(TO DO):
Retype every entry precisely and keep each line whole.

(DATASET RECORDS):
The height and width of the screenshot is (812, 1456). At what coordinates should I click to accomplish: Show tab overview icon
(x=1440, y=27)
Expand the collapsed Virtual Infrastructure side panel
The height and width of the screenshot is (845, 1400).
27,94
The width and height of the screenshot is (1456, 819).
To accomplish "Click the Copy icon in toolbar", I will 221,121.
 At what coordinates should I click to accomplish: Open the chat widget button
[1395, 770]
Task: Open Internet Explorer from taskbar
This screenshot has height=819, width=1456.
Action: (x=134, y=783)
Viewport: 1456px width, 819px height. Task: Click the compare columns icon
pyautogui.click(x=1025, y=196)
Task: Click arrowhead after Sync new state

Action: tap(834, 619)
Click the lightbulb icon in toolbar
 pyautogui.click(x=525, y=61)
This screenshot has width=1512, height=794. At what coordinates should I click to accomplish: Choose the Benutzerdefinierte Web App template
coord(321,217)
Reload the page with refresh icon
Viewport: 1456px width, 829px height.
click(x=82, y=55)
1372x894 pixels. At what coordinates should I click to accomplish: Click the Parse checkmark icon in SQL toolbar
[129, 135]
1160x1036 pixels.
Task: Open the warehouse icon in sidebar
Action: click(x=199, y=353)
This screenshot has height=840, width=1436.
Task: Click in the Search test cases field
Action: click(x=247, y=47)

(SOLUTION BELOW):
The height and width of the screenshot is (812, 1456). At what coordinates should I click to accomplish: Show tab overview icon
(x=1440, y=27)
Expand the collapsed Virtual Infrastructure side panel
The height and width of the screenshot is (845, 1400).
27,94
The width and height of the screenshot is (1456, 819).
To accomplish "Click the Copy icon in toolbar", I will 221,121.
 At what coordinates should I click to accomplish: Open the chat widget button
[1395, 770]
Task: Open Internet Explorer from taskbar
This screenshot has height=819, width=1456.
Action: (x=134, y=783)
Viewport: 1456px width, 819px height. Task: Click the compare columns icon
pyautogui.click(x=1025, y=196)
Task: Click arrowhead after Sync new state

Action: tap(834, 619)
Click the lightbulb icon in toolbar
 pyautogui.click(x=525, y=61)
This screenshot has width=1512, height=794. At what coordinates should I click to accomplish: Choose the Benutzerdefinierte Web App template
coord(321,217)
Reload the page with refresh icon
Viewport: 1456px width, 829px height.
click(x=82, y=55)
1372x894 pixels. At what coordinates should I click to accomplish: Click the Parse checkmark icon in SQL toolbar
[129, 135]
1160x1036 pixels.
Task: Open the warehouse icon in sidebar
Action: click(x=199, y=353)
This screenshot has height=840, width=1436.
Task: Click in the Search test cases field
Action: click(x=247, y=47)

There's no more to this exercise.